Written request ▸
In the essay on moral and philosophical bearings for a law student, where did the writer volunteer as an English oral translator during high school?

Source excerpt ▸
○ ○ ○ ○
Law in Contemporary Society

Moral and Philosophical Bearings for a Law Student's Future Direction

-- By JustineHong - 11 Mar 2022


Holmes underscores that the law does not reflect morality, but instead constitutes a study of predicting court decisions. While one may believe, therefore, that philosophers have little role in developing a lawyer’s theory of social action, Hannah Arendt and Roberto Unger’s theories, while expressing a moral purpose, also reflect the socio-historical realities of the modern era. Because they are grounded in such realities, their moral and ethical principles are relevant in guiding lawyers in their practice. For instance, Arendt’s principle in Origins of Totalitarianism that a state or community must recognize fundamental rights in order for them to exist motivated me to develop my interest in human rights and international law. Also, Unger’s principle in Law in Modern Society that the solution to today’s unjust social inequalities is an expansion of access to intellectual capital motivates my own goal of expanding educational opportunities for others. Ultimately, the works of both Arendt and Unger urge lawyers to look beyond legal doctrine and toward the social interests and public policy which shape law in contemporary society.

Arendt: State Recognition of Fundamental Rights

Origins of Totalitarianism expresses the key principle that human rights, far from being “natural,” require state recognition to exist. In particular, the “calamity of the rightless . . . is not that they are not equal before the law, but that no law exists for them . . . We become aware of a right to have rights” (Arendt 295-7). In other words, unless a person belongs in a community like a state, he or she cannot not have “fundamental” rights like life, liberty, or equal protection before the law.

Arendt’s account, in addition to contextualizing my prior exposure to human rights, motivated my decision to explore international law. Before reading Arendt, in high school I had volunteered as an English oral translator at the House of Sharing, a museum and refuge in South Korea for the former ‘comfort women’ of WWII. Arendt's account made me realize that their plight illustrated the extreme experiences of stateless people. Believing such atrocities should never recur, I developed my interest in international law as an undergraduate, conducting independent study of the Nuremberg Trials and spending a summer abroad with EU institutions. An underlying motivation throughout these experiences was that no one should struggle to have the right to have rights. In law school, I will continue to consider international legal issues with Arendt’s principle in mind.
○ ○ ○ ○
Material shown ▸
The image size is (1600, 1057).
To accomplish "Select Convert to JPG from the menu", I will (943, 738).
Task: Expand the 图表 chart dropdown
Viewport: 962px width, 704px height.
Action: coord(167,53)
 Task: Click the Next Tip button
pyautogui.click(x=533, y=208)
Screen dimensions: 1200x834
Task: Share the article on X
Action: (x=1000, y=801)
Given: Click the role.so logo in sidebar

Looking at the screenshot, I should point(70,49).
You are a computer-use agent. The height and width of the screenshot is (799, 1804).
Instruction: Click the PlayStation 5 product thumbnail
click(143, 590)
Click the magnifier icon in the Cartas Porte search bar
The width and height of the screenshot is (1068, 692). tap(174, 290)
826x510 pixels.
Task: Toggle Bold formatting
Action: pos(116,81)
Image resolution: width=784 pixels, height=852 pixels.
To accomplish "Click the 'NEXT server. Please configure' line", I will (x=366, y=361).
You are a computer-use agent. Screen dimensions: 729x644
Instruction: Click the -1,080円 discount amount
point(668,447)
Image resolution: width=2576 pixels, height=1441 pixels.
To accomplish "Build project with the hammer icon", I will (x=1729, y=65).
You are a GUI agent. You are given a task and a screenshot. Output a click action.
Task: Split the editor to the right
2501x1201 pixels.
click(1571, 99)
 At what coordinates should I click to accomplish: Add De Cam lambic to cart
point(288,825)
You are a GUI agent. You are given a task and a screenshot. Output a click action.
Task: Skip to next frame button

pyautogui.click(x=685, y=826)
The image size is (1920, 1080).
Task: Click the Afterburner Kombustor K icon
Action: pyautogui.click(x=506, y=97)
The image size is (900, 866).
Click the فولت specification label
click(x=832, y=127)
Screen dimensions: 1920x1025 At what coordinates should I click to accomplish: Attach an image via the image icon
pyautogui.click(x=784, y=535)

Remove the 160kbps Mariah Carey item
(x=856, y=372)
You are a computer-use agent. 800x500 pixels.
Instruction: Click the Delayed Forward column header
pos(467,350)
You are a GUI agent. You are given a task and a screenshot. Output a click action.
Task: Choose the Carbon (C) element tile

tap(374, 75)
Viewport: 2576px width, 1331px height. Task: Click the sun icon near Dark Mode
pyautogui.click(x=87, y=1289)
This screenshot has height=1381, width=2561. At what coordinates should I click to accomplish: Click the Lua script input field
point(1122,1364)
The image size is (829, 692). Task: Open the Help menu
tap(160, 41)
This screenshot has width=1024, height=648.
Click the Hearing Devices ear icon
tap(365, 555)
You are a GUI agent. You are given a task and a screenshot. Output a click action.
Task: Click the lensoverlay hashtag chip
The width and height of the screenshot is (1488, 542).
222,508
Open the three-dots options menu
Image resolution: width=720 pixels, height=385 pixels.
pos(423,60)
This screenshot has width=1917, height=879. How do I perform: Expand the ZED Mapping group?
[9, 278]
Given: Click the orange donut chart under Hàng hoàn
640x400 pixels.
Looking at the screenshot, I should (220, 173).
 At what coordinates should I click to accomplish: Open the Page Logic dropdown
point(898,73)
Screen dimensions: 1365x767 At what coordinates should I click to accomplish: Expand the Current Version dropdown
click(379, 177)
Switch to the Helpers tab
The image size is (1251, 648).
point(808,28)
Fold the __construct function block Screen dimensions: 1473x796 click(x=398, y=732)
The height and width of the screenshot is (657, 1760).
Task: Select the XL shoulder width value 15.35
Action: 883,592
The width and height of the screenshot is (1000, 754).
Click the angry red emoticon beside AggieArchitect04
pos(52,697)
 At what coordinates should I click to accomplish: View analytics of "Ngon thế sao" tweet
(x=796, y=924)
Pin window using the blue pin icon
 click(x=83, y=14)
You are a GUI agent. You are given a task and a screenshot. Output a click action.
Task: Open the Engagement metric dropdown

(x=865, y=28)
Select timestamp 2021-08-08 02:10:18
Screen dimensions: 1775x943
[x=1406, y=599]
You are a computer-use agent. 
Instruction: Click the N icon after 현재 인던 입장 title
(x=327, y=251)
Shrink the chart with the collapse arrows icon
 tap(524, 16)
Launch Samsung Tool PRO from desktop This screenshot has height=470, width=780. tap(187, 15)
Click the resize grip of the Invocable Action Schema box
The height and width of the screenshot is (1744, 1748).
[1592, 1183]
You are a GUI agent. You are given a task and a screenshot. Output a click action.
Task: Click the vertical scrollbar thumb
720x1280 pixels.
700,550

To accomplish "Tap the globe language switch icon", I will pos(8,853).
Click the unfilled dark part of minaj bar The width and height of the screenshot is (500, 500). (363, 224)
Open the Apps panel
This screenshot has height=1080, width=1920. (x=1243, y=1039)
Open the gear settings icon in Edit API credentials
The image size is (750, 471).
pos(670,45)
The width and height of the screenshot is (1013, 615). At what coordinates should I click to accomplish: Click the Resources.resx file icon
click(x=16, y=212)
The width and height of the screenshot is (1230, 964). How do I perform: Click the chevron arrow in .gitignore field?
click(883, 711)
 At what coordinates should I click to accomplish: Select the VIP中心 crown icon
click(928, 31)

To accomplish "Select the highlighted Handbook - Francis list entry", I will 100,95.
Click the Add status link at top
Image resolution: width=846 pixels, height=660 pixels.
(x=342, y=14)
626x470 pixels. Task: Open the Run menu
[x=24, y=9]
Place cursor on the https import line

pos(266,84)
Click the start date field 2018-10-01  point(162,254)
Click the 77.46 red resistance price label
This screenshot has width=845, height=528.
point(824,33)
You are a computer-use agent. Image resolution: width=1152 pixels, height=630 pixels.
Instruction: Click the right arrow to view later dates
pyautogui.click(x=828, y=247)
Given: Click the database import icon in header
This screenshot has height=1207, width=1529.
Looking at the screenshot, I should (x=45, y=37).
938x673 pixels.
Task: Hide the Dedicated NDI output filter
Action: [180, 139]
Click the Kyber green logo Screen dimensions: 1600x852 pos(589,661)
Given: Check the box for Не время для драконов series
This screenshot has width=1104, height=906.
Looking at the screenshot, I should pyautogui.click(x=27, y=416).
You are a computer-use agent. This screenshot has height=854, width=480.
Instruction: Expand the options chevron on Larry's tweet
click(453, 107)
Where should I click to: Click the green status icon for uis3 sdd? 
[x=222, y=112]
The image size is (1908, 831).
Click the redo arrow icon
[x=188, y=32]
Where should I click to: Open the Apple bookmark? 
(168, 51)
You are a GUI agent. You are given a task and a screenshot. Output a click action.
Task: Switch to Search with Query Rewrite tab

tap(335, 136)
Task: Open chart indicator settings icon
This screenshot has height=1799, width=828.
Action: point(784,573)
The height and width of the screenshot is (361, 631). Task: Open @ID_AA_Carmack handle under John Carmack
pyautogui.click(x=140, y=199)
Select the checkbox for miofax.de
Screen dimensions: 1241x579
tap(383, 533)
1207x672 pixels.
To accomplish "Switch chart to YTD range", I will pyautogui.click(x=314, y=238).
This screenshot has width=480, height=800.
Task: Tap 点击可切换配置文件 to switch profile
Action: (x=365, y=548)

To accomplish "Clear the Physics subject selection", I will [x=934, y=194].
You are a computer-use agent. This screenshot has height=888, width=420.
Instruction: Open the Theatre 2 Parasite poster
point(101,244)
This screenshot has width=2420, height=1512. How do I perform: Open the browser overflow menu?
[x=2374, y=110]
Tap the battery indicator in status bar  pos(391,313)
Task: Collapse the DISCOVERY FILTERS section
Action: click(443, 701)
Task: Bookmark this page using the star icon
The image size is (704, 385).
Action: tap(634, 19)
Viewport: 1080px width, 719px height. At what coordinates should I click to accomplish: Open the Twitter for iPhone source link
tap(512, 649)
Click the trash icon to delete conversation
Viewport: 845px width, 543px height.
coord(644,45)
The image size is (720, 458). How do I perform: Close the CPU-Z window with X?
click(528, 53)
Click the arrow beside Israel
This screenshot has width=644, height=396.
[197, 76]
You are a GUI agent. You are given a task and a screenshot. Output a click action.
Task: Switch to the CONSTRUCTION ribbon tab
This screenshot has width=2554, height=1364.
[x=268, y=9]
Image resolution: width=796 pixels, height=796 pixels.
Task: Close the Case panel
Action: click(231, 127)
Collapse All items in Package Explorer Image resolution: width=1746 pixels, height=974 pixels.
○ ○ ○ ○
Task output ▸
At the House of Sharing, a museum and refuge in South Korea for the former "comfort women" of WWII.